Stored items
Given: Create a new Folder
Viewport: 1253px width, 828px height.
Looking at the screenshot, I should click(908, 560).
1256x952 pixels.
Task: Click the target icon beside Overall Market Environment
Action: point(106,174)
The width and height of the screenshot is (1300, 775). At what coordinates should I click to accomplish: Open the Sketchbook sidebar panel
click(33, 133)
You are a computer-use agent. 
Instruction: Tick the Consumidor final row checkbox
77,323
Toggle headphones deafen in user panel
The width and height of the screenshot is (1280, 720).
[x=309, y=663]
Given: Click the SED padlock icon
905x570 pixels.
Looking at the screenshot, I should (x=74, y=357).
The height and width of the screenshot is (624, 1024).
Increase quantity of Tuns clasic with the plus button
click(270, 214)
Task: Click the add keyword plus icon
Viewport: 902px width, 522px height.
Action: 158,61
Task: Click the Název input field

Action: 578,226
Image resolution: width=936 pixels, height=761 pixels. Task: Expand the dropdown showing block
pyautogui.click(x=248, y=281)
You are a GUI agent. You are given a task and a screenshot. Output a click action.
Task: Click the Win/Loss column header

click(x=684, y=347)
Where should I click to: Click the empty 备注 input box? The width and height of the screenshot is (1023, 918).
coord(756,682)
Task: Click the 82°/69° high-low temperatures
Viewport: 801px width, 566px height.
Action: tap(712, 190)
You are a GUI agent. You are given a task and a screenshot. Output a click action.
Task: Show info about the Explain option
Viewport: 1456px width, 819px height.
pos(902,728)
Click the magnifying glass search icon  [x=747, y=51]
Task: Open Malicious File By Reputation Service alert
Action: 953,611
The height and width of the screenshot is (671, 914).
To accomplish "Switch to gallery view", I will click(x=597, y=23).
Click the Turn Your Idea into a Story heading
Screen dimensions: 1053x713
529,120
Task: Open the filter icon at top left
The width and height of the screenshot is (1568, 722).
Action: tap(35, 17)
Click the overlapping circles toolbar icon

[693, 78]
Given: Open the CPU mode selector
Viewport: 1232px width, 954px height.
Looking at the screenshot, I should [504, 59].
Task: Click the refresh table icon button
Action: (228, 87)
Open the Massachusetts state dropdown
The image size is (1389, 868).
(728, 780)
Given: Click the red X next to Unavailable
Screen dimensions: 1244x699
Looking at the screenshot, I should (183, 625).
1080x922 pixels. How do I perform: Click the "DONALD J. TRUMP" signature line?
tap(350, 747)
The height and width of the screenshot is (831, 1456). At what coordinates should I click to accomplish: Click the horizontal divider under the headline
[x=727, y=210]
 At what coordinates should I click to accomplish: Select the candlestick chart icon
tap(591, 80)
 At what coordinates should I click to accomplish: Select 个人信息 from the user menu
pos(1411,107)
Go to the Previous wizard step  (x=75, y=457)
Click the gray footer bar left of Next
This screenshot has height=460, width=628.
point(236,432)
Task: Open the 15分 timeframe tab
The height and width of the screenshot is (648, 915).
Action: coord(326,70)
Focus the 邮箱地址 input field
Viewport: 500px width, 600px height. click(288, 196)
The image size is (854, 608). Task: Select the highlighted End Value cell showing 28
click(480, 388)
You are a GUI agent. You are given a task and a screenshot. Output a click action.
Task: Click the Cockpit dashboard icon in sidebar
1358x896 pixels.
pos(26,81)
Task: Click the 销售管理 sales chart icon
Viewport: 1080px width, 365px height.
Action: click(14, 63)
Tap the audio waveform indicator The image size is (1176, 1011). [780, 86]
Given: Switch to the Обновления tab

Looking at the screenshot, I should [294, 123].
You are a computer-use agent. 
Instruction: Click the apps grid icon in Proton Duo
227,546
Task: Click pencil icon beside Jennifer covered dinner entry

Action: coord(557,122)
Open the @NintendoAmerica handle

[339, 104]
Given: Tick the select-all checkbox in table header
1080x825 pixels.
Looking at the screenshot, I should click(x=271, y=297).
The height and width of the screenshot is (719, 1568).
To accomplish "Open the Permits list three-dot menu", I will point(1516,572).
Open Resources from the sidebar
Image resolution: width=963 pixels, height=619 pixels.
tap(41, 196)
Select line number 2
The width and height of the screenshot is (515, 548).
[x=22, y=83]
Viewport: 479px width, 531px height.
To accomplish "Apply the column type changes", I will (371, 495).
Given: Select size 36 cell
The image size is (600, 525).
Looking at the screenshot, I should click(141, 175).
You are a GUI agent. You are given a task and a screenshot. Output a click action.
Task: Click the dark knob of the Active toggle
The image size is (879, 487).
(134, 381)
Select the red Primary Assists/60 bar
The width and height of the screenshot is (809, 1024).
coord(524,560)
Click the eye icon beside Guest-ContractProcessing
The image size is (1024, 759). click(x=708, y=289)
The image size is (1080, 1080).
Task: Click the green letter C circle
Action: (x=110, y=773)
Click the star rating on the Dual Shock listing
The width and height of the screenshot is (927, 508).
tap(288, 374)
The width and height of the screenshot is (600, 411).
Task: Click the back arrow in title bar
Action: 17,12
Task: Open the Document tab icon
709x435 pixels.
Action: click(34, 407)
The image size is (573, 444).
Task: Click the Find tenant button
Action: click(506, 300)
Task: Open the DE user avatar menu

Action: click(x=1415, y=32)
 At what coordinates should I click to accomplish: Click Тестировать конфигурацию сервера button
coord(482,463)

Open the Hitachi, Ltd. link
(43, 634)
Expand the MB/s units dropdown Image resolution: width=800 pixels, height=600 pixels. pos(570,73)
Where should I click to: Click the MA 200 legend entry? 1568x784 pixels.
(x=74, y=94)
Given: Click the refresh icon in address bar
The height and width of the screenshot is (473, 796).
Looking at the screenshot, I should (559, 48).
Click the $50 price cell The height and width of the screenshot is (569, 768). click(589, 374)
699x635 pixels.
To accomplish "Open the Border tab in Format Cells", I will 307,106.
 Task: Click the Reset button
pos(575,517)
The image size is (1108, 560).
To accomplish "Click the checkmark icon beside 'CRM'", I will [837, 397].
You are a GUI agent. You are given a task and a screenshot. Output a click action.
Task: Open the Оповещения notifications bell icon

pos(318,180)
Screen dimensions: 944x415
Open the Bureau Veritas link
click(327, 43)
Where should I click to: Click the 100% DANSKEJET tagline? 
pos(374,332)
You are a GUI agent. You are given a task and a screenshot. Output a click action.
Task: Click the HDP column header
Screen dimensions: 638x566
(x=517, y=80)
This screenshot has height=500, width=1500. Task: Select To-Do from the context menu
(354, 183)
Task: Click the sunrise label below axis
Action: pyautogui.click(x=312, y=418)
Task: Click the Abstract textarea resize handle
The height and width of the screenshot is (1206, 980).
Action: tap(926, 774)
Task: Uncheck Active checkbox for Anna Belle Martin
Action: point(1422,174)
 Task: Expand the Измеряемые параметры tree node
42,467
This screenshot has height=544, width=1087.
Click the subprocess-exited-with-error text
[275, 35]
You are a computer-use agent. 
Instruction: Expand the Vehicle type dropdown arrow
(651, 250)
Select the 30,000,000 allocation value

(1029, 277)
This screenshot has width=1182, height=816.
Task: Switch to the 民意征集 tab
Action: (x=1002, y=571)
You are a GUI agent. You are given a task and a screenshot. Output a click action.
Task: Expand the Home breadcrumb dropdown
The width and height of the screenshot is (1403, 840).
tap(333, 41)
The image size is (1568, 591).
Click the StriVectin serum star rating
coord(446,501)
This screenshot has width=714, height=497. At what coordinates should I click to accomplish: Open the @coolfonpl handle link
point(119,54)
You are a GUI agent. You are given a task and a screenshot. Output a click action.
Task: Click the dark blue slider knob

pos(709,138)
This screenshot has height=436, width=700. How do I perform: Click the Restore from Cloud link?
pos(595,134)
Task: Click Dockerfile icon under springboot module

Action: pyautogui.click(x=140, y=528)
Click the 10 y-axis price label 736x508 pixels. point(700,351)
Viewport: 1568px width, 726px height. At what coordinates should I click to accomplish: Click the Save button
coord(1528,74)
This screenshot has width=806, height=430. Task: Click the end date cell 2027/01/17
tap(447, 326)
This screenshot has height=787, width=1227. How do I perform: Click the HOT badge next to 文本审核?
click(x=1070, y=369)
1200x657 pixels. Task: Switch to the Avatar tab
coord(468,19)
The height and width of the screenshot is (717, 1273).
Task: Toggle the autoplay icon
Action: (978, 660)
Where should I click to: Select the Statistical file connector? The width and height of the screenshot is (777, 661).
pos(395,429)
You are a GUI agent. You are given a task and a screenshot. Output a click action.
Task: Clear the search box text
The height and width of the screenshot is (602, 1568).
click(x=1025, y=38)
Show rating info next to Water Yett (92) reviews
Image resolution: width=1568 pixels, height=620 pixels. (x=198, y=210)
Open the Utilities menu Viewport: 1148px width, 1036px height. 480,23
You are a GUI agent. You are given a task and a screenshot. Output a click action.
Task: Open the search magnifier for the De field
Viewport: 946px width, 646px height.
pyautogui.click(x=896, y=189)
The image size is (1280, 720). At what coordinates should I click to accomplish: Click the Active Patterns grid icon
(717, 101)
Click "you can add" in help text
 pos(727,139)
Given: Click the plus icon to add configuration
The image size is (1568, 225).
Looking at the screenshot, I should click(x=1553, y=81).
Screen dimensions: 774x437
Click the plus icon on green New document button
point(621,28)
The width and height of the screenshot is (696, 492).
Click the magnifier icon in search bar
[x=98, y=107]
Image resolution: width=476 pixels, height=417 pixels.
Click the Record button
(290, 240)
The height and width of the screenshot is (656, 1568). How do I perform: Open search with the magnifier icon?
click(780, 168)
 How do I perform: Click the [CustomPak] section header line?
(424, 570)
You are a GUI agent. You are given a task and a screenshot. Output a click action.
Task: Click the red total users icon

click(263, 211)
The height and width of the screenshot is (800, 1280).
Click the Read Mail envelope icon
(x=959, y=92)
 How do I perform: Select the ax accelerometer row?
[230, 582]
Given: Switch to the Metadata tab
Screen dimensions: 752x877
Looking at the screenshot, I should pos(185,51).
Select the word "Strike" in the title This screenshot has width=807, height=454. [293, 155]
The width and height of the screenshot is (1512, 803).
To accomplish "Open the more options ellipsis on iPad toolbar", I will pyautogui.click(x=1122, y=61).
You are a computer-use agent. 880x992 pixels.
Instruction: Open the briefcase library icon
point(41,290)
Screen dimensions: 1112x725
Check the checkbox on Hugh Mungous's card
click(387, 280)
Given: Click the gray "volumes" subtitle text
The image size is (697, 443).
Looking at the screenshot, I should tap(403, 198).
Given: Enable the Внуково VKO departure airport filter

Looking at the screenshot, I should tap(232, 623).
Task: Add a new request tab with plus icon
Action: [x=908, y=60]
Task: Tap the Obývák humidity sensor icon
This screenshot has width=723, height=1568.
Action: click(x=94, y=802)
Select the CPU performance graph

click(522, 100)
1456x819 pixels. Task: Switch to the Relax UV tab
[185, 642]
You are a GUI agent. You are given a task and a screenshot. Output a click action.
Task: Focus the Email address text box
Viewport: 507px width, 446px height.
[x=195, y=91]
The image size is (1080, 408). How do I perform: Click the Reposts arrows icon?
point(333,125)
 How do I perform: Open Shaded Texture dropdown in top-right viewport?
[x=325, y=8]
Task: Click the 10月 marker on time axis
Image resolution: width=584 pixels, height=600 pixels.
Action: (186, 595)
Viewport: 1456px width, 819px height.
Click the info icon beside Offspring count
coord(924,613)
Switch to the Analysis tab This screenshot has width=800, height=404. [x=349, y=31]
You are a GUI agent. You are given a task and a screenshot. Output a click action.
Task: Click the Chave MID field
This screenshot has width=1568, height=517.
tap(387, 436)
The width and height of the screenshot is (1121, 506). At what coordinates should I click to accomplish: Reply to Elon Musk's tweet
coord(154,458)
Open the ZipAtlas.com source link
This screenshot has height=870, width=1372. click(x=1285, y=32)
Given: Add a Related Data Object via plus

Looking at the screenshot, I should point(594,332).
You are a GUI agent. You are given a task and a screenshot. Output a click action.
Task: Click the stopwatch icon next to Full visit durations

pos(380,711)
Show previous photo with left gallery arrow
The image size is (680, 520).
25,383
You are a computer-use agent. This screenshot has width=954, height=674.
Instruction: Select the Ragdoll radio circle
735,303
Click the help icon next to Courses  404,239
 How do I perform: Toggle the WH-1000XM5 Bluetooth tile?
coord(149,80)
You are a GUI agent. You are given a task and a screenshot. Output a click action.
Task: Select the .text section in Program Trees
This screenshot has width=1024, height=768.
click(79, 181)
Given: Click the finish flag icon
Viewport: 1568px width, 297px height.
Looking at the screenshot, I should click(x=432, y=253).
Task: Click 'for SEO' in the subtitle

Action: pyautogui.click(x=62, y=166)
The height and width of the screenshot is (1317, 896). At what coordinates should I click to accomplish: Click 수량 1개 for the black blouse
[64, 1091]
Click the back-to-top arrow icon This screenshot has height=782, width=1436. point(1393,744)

WHAT THE TASK REQUIRES: Copy all lines from the data above that contain the word "price".

TASK OUTPUT:
Click the $50 price cell The height and width of the screenshot is (569, 768). click(589, 374)
Click the 10 y-axis price label 736x508 pixels. point(700,351)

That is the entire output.